ÉVOLUTION DU SYSTÈME ÉLECTORAL
RETOUR SUR 30 ANS DE DÉVIANCES ET DE MASCARADES
Le processus de démocratisation des années 1990 en Afrique subsaharienne s’est essentiellement traduit par le retour au multipartisme et une multiplication des consultations électorales. Ainsi, de 1993 à 2023, le Gabon a connu six (06) élections présidentielles et environ autant de législatives. L’unique point commun entre tous ces scrutins étant qu’ils n’ont abouti à aucune alternance démocratique au sommet de l’État, ni à un équilibre de pouvoir entre le PDG, le parti au pouvoir, et l’opposition dans les deux chambres du parlement, l’Assemblée nationale et le Sénat.
Cet échec manifeste de l’opposition politique qui ne manque pourtant pas de soutien populaire pour s’imposer dans les institutions par les élections ne relève pas forcément d’un manque de stratégie comme on l’entend souvent mais surtout d’un système électoral pensé et conçu pour assurer dans les urnes l’hégémonie du régime Bongo-PDG. Au terme de ces trente années, voici les principales distorsions qui ont constitué l’évolution du code électoral.
Passage d’un mode de scrutin à un tour
Cette modification constitutionnelle, intervenue au début des années 2000, consacre un recul de la démocratie car un scrutin uninominal ne garantit aucune légitimité puisqu’on peut être élu avec moins de 50% comme ce fut le cas de l’élection d’Ali Bongo Ondimba à l’élection présidentielle de 2009 avec 41,79% des suffrages exprimés. On peut donc voir derrière cette disposition non pas un moyen de faire des « économies » face aux coûts supposés exorbitants des élections, mais plutôt un raccourci pour brouiller la victoire en évitant surtout l’hypothèse d’un second tour périlleux.
Transformations de la Commission nationale électorale (CNE) en Commission nationale électorale autonome et permanente (CENAP) puis en Centre gabonais des élections (CGE) entre 1993 et 2017
Souvent proposées par l’opposition à l’issue des dialogues politiques organisés pour désamorcer les crises post-électorales, ces tentatives de réformes n’ont pas permis d’améliorer qualitativement la crédibilité des scrutins ; et pour cause : les différents organes de gestions précités ont été toutes dirigés par des personnalités proches du régime Bongo-PDG.

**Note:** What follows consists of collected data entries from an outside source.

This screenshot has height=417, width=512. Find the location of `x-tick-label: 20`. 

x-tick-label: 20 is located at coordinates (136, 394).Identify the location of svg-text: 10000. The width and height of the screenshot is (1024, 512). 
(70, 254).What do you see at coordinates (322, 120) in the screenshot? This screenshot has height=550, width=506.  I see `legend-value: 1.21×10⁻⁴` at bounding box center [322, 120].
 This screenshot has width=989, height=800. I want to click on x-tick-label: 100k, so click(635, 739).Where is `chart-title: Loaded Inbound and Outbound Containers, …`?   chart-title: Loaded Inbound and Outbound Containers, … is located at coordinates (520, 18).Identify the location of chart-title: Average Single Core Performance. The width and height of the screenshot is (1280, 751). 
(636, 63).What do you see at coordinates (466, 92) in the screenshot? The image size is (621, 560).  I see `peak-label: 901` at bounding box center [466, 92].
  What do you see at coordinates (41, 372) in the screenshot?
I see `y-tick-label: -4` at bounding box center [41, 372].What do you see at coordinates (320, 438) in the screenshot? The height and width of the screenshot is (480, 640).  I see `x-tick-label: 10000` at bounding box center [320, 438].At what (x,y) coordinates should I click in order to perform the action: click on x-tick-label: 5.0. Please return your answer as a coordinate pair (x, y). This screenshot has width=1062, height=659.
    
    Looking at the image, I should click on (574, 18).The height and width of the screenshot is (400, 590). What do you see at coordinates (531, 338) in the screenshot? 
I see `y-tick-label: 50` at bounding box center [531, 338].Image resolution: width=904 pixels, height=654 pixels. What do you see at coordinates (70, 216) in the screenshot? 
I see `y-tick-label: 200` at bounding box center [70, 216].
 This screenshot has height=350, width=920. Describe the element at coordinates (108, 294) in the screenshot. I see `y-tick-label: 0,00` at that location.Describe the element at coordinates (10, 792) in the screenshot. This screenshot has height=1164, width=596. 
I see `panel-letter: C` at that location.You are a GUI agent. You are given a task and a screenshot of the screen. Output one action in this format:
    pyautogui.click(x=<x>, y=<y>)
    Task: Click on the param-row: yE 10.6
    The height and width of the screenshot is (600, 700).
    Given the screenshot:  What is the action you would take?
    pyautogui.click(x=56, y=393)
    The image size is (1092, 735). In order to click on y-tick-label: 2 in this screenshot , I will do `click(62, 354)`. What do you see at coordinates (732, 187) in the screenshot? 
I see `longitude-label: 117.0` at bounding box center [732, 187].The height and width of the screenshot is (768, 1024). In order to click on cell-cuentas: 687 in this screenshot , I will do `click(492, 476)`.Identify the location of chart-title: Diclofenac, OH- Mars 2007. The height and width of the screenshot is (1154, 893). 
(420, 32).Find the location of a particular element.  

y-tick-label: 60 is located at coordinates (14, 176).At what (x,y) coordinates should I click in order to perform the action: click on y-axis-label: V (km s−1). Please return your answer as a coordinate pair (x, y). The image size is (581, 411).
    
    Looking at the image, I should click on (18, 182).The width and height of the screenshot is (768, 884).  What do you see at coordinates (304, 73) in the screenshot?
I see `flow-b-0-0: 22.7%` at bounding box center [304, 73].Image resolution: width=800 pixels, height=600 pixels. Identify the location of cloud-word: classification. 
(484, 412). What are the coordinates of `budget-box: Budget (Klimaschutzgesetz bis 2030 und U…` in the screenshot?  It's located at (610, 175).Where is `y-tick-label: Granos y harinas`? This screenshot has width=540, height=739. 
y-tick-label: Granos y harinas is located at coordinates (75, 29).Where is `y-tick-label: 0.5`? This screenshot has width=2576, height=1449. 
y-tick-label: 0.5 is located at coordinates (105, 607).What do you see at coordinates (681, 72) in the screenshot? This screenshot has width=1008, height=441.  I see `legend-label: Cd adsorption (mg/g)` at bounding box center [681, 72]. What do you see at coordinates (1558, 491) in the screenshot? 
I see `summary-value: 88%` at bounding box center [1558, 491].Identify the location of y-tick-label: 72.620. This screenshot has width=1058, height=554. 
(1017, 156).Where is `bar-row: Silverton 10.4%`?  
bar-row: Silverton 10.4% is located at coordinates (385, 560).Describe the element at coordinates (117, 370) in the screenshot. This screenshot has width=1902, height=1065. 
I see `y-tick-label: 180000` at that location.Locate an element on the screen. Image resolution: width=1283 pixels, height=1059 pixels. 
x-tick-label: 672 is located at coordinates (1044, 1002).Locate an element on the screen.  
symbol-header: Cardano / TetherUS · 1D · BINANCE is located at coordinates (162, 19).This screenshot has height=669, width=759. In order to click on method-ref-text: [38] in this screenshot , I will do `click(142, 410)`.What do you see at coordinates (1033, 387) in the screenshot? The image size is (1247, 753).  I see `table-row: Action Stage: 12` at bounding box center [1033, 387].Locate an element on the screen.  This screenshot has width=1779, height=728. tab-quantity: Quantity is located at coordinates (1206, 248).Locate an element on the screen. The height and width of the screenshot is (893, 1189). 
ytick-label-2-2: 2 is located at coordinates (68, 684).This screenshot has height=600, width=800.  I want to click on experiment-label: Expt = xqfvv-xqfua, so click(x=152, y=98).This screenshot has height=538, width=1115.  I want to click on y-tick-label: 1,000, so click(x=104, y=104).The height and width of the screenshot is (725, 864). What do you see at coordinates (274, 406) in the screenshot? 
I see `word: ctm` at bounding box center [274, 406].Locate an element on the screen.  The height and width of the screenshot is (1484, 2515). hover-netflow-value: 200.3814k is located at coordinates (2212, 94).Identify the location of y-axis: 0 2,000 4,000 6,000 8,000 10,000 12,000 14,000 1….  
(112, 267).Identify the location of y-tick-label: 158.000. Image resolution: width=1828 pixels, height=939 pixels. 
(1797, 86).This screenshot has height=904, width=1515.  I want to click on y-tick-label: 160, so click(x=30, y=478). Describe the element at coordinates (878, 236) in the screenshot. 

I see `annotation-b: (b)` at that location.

Tentative d’introduction de la biométrie dans le processus électoral en 2012
Cette réforme portée par l’opposition après l’élection controversée d’Ali Bongo en 2009 aurait dû aboutir à une amélioration qualitative des élections au Gabon par la fiabilisation du fichier électoral. Mais, encore une fois, après le processus d’enrôlement biométrique des électeurs, le projet s’est limité à la simple conception des listes électorales. En termes de pratique de vote, seule l’introduction de « l’enveloppe poubelle » a été l’innovation majeure.
Introduction du bulletin unique et fusion des scrutins en élections générales en 2023
Dans un contexte dominé par l’incapacité manifeste du candidat Ali Bongo à assumer sa fonction de président de la République, cette réforme vicieuse qui supprimait de facto l’usage de « l’enveloppe poubelle » est sans doute l’une des plus grandes opérations de mascarade électorale organisée au Gabon. Car, outre la suppression de l’usage de « l’enveloppe poubelle » dont la pertinence a été démontrée lors de l’élection présidentielle de 2016, cette opération avait surtout pour ambition néfaste de lier le destin électoral d’Ali Bongo à celui de tous les hauts cadres candidats du parti au pouvoir. Cette tentative de survie collective désespérée du système en place va conduire au coup d’État du 30 août 2023, sonnant ainsi le glas de 30 ans de déviances électorales au Gabon.
Les principales causes de ces réformes peuvent se résumer en deux points : l’absence d’indépendance et de neutralité des organes de gestion des élections qui sont maintenus sous le contrôle du ministère de l’Intérieur, et une forme de fragilité du régime Bongo-PDG qui a réussi le cynique pari de faire des élections un moyen de confiscation du pouvoir.
Enfin, pour couronner le tout, cette évolution vicieuse du système électoral a nourri dans son sillage des comportements déviants en période électorale comme : la transhumance des électeurs, le clientélisme et l’achat des consciences, la corruption généralisée de l’administration électorale et de certains leaders de l’opposition , la prolifération de candidatures fantaisistes et la falsification des procès-verbaux …Autant de maux dont le futur Code électoral devrait s’affranchir pour « restaurer » la crédibilité des élections au Gabon et assurer une fin de transition apaisée et porteuse d’une réelle espérance d’alternance démocratique.